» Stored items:
▬▬▬▬▬▬▬▬▬▬

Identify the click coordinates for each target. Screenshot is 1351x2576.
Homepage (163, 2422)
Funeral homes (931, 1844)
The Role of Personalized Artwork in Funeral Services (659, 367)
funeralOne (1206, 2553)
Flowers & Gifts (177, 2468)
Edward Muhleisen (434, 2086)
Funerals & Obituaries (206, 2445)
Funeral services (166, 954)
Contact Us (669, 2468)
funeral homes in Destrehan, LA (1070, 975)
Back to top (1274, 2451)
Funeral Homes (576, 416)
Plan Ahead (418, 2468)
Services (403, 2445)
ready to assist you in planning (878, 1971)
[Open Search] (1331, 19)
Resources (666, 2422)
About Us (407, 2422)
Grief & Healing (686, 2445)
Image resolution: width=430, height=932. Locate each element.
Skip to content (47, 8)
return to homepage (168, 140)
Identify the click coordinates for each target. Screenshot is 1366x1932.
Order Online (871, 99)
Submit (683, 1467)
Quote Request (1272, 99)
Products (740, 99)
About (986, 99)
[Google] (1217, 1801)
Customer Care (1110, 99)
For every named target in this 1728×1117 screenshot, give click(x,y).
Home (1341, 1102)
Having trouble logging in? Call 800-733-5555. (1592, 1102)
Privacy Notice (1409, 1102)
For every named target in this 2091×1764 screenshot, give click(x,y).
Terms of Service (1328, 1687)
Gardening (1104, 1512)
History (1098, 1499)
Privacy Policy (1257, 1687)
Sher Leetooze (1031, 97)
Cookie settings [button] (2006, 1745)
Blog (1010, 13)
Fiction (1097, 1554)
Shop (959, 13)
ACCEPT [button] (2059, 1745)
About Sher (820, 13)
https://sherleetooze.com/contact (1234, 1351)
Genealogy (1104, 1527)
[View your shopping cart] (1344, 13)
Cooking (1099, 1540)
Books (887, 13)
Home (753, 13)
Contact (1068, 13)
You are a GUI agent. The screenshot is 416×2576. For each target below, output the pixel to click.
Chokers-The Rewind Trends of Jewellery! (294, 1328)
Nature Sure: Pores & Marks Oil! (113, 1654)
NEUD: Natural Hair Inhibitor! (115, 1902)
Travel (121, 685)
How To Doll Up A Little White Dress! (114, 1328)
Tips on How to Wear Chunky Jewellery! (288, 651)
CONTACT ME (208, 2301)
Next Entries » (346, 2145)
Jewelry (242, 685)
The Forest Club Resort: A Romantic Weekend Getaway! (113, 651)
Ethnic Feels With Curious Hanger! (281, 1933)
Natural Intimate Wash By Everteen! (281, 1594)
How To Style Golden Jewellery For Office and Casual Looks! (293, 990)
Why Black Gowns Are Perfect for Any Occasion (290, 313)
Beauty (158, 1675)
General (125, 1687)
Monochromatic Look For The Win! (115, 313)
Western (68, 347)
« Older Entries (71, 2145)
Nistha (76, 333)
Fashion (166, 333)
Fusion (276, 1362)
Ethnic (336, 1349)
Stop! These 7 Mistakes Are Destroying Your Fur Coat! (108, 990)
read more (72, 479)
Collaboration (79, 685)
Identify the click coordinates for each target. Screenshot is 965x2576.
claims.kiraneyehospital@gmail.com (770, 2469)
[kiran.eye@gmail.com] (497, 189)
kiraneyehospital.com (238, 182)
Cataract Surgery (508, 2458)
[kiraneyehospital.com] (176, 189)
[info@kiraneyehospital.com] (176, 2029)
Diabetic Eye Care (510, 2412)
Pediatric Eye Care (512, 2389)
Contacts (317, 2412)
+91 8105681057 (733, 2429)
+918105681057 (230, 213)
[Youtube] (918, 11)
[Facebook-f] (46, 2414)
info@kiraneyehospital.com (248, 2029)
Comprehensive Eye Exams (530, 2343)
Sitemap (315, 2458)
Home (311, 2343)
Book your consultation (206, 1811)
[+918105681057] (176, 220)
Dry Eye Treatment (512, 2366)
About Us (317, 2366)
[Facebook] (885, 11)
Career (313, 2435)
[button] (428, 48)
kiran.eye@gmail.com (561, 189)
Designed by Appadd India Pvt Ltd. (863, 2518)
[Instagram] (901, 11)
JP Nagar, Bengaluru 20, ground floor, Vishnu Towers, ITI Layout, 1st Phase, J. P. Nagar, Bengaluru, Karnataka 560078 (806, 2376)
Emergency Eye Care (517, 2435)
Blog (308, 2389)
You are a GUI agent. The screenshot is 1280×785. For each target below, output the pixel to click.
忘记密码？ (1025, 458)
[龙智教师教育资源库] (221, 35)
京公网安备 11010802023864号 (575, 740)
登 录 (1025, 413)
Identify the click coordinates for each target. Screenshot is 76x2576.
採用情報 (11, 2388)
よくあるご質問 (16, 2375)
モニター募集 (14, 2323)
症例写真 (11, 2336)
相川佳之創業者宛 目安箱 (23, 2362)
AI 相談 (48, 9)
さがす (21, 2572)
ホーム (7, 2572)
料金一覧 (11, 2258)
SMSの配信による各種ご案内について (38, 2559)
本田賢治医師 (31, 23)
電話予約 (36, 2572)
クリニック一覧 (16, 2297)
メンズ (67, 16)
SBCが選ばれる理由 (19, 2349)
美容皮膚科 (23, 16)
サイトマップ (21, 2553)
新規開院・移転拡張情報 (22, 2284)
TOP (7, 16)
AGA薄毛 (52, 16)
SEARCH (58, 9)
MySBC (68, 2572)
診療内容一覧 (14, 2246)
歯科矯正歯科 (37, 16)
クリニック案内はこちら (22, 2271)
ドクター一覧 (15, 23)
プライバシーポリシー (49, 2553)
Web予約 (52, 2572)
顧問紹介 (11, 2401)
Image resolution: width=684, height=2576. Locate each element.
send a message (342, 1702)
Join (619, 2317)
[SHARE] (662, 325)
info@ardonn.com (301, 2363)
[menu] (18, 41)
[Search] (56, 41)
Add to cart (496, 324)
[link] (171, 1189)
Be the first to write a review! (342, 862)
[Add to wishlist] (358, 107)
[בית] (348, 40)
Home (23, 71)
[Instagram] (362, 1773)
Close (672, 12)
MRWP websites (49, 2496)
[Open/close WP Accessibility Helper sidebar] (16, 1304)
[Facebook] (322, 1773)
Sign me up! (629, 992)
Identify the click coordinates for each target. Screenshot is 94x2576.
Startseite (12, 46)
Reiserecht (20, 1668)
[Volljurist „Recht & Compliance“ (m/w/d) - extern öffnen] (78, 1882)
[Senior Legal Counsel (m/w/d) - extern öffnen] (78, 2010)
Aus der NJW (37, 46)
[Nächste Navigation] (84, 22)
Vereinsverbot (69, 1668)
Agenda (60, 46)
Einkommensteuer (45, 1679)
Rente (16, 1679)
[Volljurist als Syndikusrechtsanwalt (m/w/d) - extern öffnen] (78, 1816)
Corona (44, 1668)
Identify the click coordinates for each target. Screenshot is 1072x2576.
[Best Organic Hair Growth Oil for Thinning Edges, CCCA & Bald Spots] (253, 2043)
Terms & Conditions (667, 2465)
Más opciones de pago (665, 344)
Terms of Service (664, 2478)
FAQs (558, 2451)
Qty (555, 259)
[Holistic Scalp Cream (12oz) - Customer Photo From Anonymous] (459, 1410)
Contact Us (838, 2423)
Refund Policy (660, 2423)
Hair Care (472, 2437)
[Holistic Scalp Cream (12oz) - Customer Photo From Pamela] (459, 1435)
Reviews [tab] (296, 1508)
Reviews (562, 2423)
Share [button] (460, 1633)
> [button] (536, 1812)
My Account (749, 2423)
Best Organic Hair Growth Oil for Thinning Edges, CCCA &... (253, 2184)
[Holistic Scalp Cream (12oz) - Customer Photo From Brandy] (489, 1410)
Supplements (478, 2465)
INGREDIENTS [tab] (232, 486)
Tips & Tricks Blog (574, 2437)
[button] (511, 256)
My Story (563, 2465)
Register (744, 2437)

▬▬▬▬▬▬▬▬▬▬

» ACTIVITY: Output the records verbatim, from the first line to the last.

» SOLUTION FOR THIS EXERCISE:
Identify the click coordinates for each target. Screenshot is 1351x2576.
Homepage (163, 2422)
Funeral homes (931, 1844)
The Role of Personalized Artwork in Funeral Services (659, 367)
funeralOne (1206, 2553)
Flowers & Gifts (177, 2468)
Edward Muhleisen (434, 2086)
Funerals & Obituaries (206, 2445)
Funeral services (166, 954)
Contact Us (669, 2468)
funeral homes in Destrehan, LA (1070, 975)
Back to top (1274, 2451)
Funeral Homes (576, 416)
Plan Ahead (418, 2468)
Services (403, 2445)
ready to assist you in planning (878, 1971)
[Open Search] (1331, 19)
Resources (666, 2422)
About Us (407, 2422)
Grief & Healing (686, 2445)
Image resolution: width=430, height=932. Locate each element.
Skip to content (47, 8)
return to homepage (168, 140)
Identify the click coordinates for each target. Screenshot is 1366x1932.
Order Online (871, 99)
Submit (683, 1467)
Quote Request (1272, 99)
Products (740, 99)
About (986, 99)
[Google] (1217, 1801)
Customer Care (1110, 99)
For every named target in this 1728×1117 screenshot, give click(x,y).
Home (1341, 1102)
Having trouble logging in? Call 800-733-5555. (1592, 1102)
Privacy Notice (1409, 1102)
For every named target in this 2091×1764 screenshot, give click(x,y).
Terms of Service (1328, 1687)
Gardening (1104, 1512)
History (1098, 1499)
Privacy Policy (1257, 1687)
Sher Leetooze (1031, 97)
Cookie settings [button] (2006, 1745)
Blog (1010, 13)
Fiction (1097, 1554)
Shop (959, 13)
ACCEPT [button] (2059, 1745)
About Sher (820, 13)
https://sherleetooze.com/contact (1234, 1351)
Genealogy (1104, 1527)
[View your shopping cart] (1344, 13)
Cooking (1099, 1540)
Books (887, 13)
Home (753, 13)
Contact (1068, 13)
You are a GUI agent. The screenshot is 416×2576. For each target below, output the pixel to click.
Chokers-The Rewind Trends of Jewellery! (294, 1328)
Nature Sure: Pores & Marks Oil! (113, 1654)
NEUD: Natural Hair Inhibitor! (115, 1902)
Travel (121, 685)
How To Doll Up A Little White Dress! (114, 1328)
Tips on How to Wear Chunky Jewellery! (288, 651)
CONTACT ME (208, 2301)
Next Entries » (346, 2145)
Jewelry (242, 685)
The Forest Club Resort: A Romantic Weekend Getaway! (113, 651)
Ethnic Feels With Curious Hanger! (281, 1933)
Natural Intimate Wash By Everteen! (281, 1594)
How To Style Golden Jewellery For Office and Casual Looks! (293, 990)
Why Black Gowns Are Perfect for Any Occasion (290, 313)
Beauty (158, 1675)
General (125, 1687)
Monochromatic Look For The Win! (115, 313)
Western (68, 347)
« Older Entries (71, 2145)
Nistha (76, 333)
Fashion (166, 333)
Fusion (276, 1362)
Ethnic (336, 1349)
Stop! These 7 Mistakes Are Destroying Your Fur Coat! (108, 990)
read more (72, 479)
Collaboration (79, 685)
Identify the click coordinates for each target. Screenshot is 965x2576.
claims.kiraneyehospital@gmail.com (770, 2469)
[kiran.eye@gmail.com] (497, 189)
kiraneyehospital.com (238, 182)
Cataract Surgery (508, 2458)
[kiraneyehospital.com] (176, 189)
[info@kiraneyehospital.com] (176, 2029)
Diabetic Eye Care (510, 2412)
Pediatric Eye Care (512, 2389)
Contacts (317, 2412)
+91 8105681057 (733, 2429)
+918105681057 (230, 213)
[Youtube] (918, 11)
[Facebook-f] (46, 2414)
info@kiraneyehospital.com (248, 2029)
Comprehensive Eye Exams (530, 2343)
Sitemap (315, 2458)
Home (311, 2343)
Book your consultation (206, 1811)
[+918105681057] (176, 220)
Dry Eye Treatment (512, 2366)
About Us (317, 2366)
[Facebook] (885, 11)
Career (313, 2435)
[button] (428, 48)
kiran.eye@gmail.com (561, 189)
Designed by Appadd India Pvt Ltd. (863, 2518)
[Instagram] (901, 11)
JP Nagar, Bengaluru 20, ground floor, Vishnu Towers, ITI Layout, 1st Phase, J. P. Nagar, Bengaluru, Karnataka 560078 (806, 2376)
Emergency Eye Care (517, 2435)
Blog (308, 2389)
You are a GUI agent. The screenshot is 1280×785. For each target below, output the pixel to click.
忘记密码？ (1025, 458)
[龙智教师教育资源库] (221, 35)
京公网安备 11010802023864号 (575, 740)
登 录 (1025, 413)
Identify the click coordinates for each target. Screenshot is 76x2576.
採用情報 (11, 2388)
よくあるご質問 (16, 2375)
モニター募集 (14, 2323)
症例写真 (11, 2336)
相川佳之創業者宛 目安箱 (23, 2362)
AI 相談 (48, 9)
さがす (21, 2572)
ホーム (7, 2572)
料金一覧 (11, 2258)
SMSの配信による各種ご案内について (38, 2559)
本田賢治医師 (31, 23)
電話予約 (36, 2572)
クリニック一覧 (16, 2297)
メンズ (67, 16)
SBCが選ばれる理由 (19, 2349)
美容皮膚科 (23, 16)
サイトマップ (21, 2553)
新規開院・移転拡張情報 (22, 2284)
TOP (7, 16)
AGA薄毛 (52, 16)
SEARCH (58, 9)
MySBC (68, 2572)
診療内容一覧 (14, 2246)
歯科矯正歯科 (37, 16)
クリニック案内はこちら (22, 2271)
ドクター一覧 (15, 23)
プライバシーポリシー (49, 2553)
Web予約 (52, 2572)
顧問紹介 (11, 2401)
Image resolution: width=684, height=2576. Locate each element.
send a message (342, 1702)
Join (619, 2317)
[SHARE] (662, 325)
info@ardonn.com (301, 2363)
[menu] (18, 41)
[Search] (56, 41)
Add to cart (496, 324)
[link] (171, 1189)
Be the first to write a review! (342, 862)
[Add to wishlist] (358, 107)
[בית] (348, 40)
Home (23, 71)
[Instagram] (362, 1773)
Close (672, 12)
MRWP websites (49, 2496)
[Open/close WP Accessibility Helper sidebar] (16, 1304)
[Facebook] (322, 1773)
Sign me up! (629, 992)
Identify the click coordinates for each target. Screenshot is 94x2576.
Startseite (12, 46)
Reiserecht (20, 1668)
[Volljurist „Recht & Compliance“ (m/w/d) - extern öffnen] (78, 1882)
[Senior Legal Counsel (m/w/d) - extern öffnen] (78, 2010)
Aus der NJW (37, 46)
[Nächste Navigation] (84, 22)
Vereinsverbot (69, 1668)
Agenda (60, 46)
Einkommensteuer (45, 1679)
Rente (16, 1679)
[Volljurist als Syndikusrechtsanwalt (m/w/d) - extern öffnen] (78, 1816)
Corona (44, 1668)
Identify the click coordinates for each target. Screenshot is 1072x2576.
[Best Organic Hair Growth Oil for Thinning Edges, CCCA & Bald Spots] (253, 2043)
Terms & Conditions (667, 2465)
Más opciones de pago (665, 344)
Terms of Service (664, 2478)
FAQs (558, 2451)
Qty (555, 259)
[Holistic Scalp Cream (12oz) - Customer Photo From Anonymous] (459, 1410)
Contact Us (838, 2423)
Refund Policy (660, 2423)
Hair Care (472, 2437)
[Holistic Scalp Cream (12oz) - Customer Photo From Pamela] (459, 1435)
Reviews [tab] (296, 1508)
Reviews (562, 2423)
Share [button] (460, 1633)
> [button] (536, 1812)
My Account (749, 2423)
Best Organic Hair Growth Oil for Thinning Edges, CCCA &... (253, 2184)
[Holistic Scalp Cream (12oz) - Customer Photo From Brandy] (489, 1410)
Supplements (478, 2465)
INGREDIENTS [tab] (232, 486)
Tips & Tricks Blog (574, 2437)
[button] (511, 256)
My Story (563, 2465)
Register (744, 2437)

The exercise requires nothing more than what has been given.